Interdisciplinary Awareness

One of the most interesting sessions I attended at Better Software was "You Just Don't Understand Me: Interdisciplinary Awareness to the Rescue" by Mike Tholfsen, principal test manager of the Microsoft OneNote team. (See his blog at http://blogs.msdn.com/onenote_and_education/) He presented a "Team Pyramid" (don't we love all these pyramids?) showing that for a successful team, you need trust as your base. Results are the little top of the pyramid, they come from trust, healthy conflict, commitment, accountability and results.

Mike feels that one way to achieve this is to help people understand their peers' viewpoints better. He introduced an exercise to help people in different roles on the team understand the important traits of each discipline, and trade ideas on what teammates in other roles like or dislike about each discipline.

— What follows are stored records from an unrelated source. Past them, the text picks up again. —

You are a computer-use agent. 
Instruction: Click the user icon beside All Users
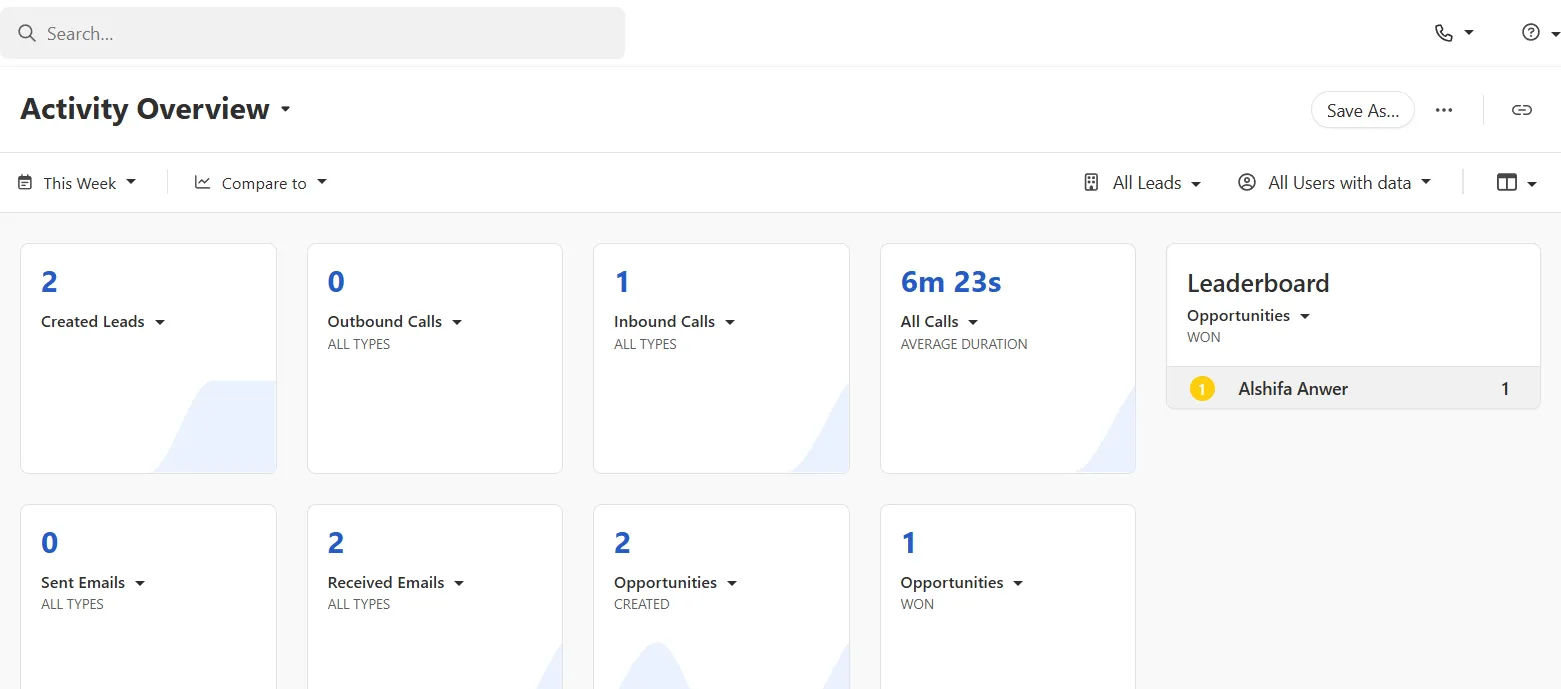click(x=1246, y=183)
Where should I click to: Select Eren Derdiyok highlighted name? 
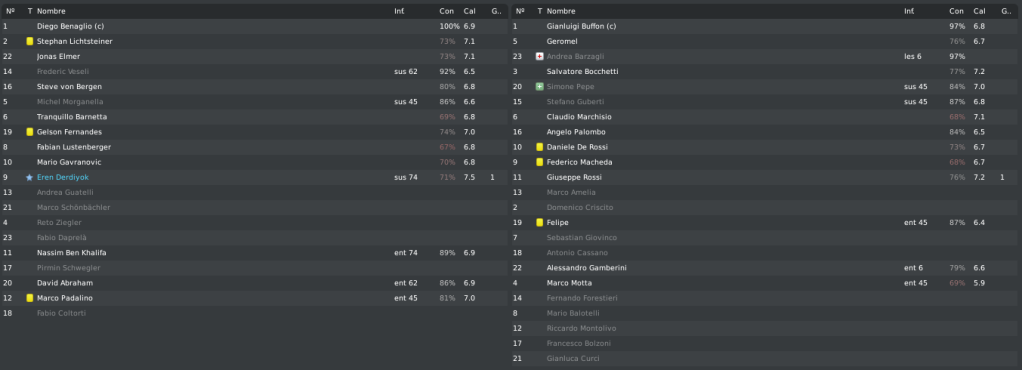tap(63, 177)
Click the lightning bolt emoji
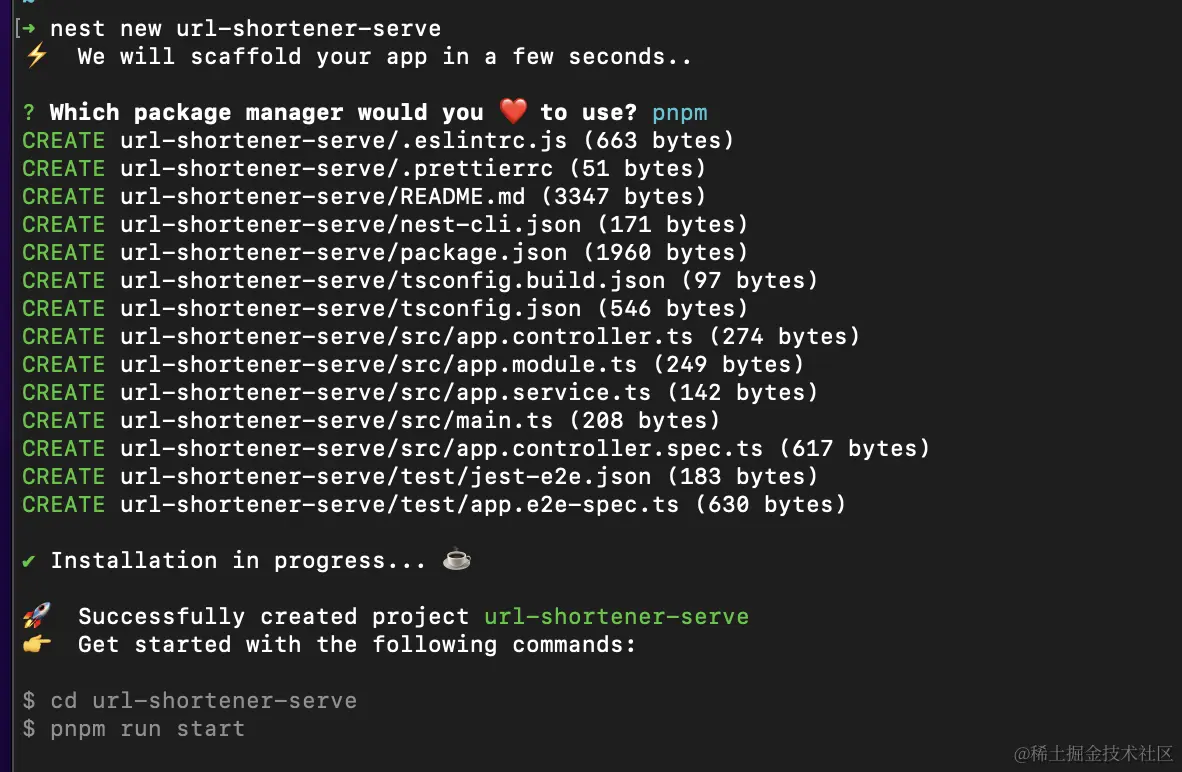The image size is (1182, 772). point(36,57)
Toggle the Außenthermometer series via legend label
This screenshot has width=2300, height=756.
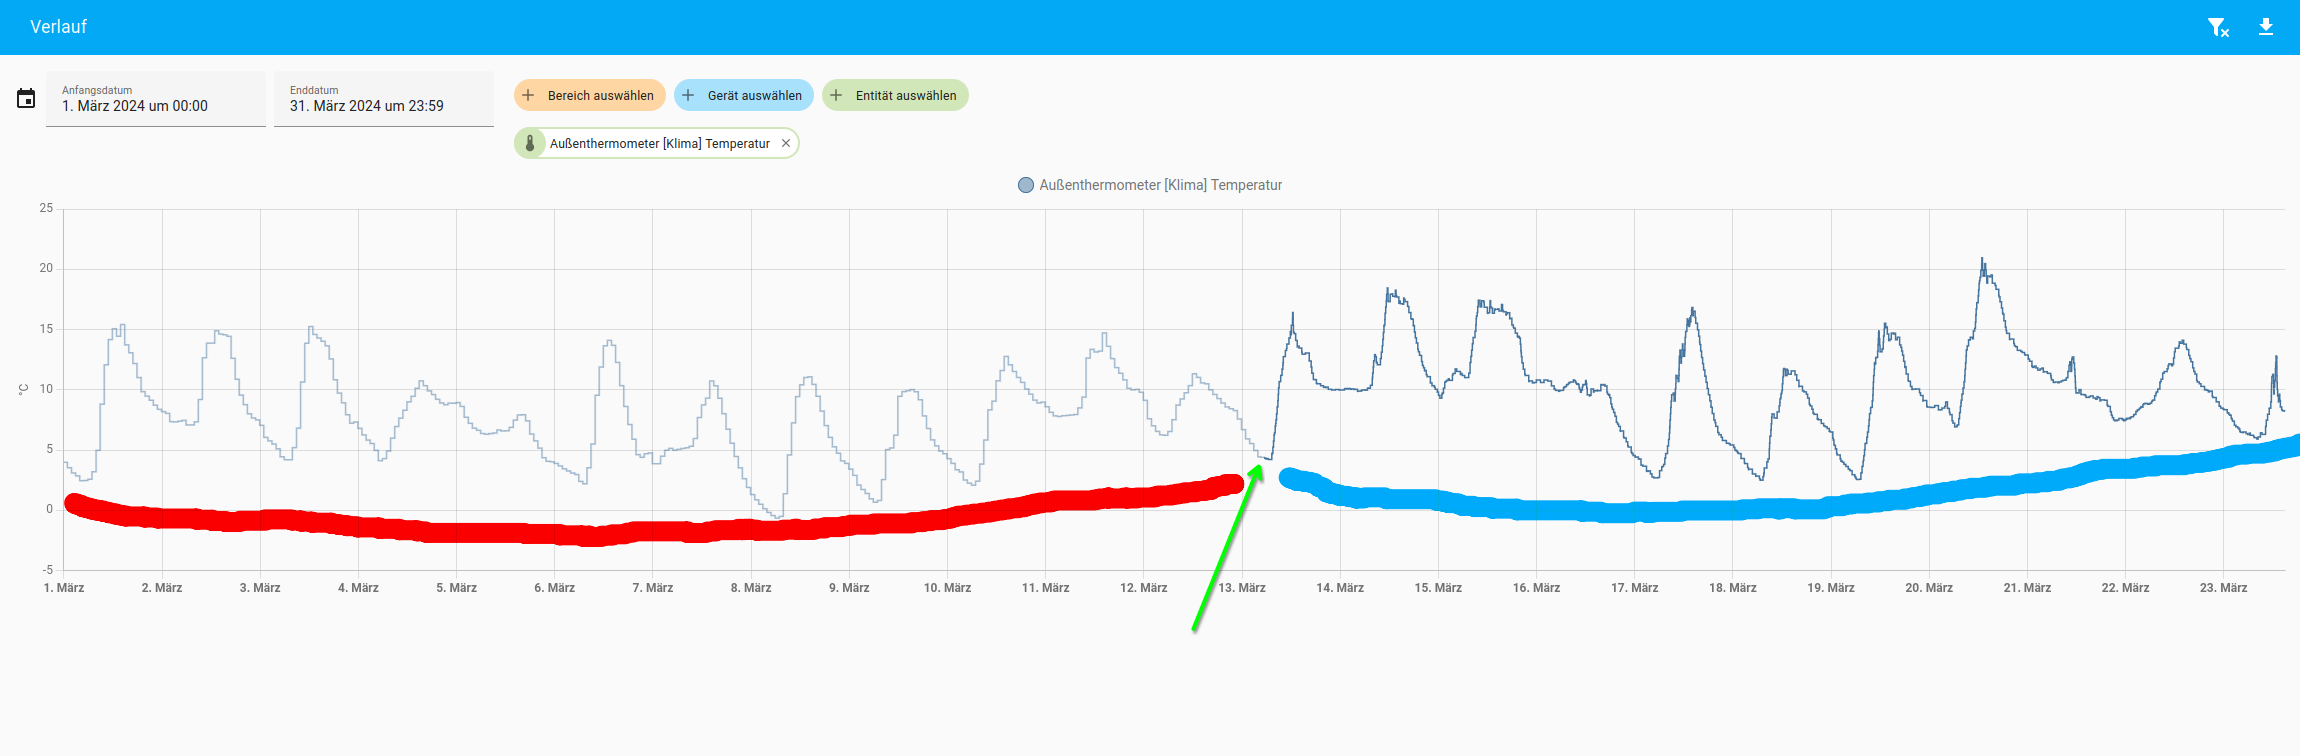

An interesting point of the presentation was that there was a development team where all the team members scored the same on a Myers-Briggs style test. The manager had hired himself four times. Lack of diversity is not a good thing.

This made me think about the times we've hired a tester onto my agile team. I brought in testers who were great with communication, collaborating with customers, exploratory testing, but not a lot of skills on the automation/technical side. I felt they could contribute value, but my developer coworkers gave them thumbs down. In each case, we hired a very techy tester (fortunately, also good at all the other things).

Mike's presentation made me realize that the developers were most comfortable hiring someone like themselves. This is understandable, but not always in the best interests of the team. Having realized this will help us in future hiring efforts, I think. Do we really not like something about the candidate, or is it just that they're different than we are? Could the differences make us better?

There appears to still be a lot of controversy in the agile community over testers and their role on the team. Interdisciplinary awareness might help agile teams realize that people with a different skill set might add tremendous value to their team.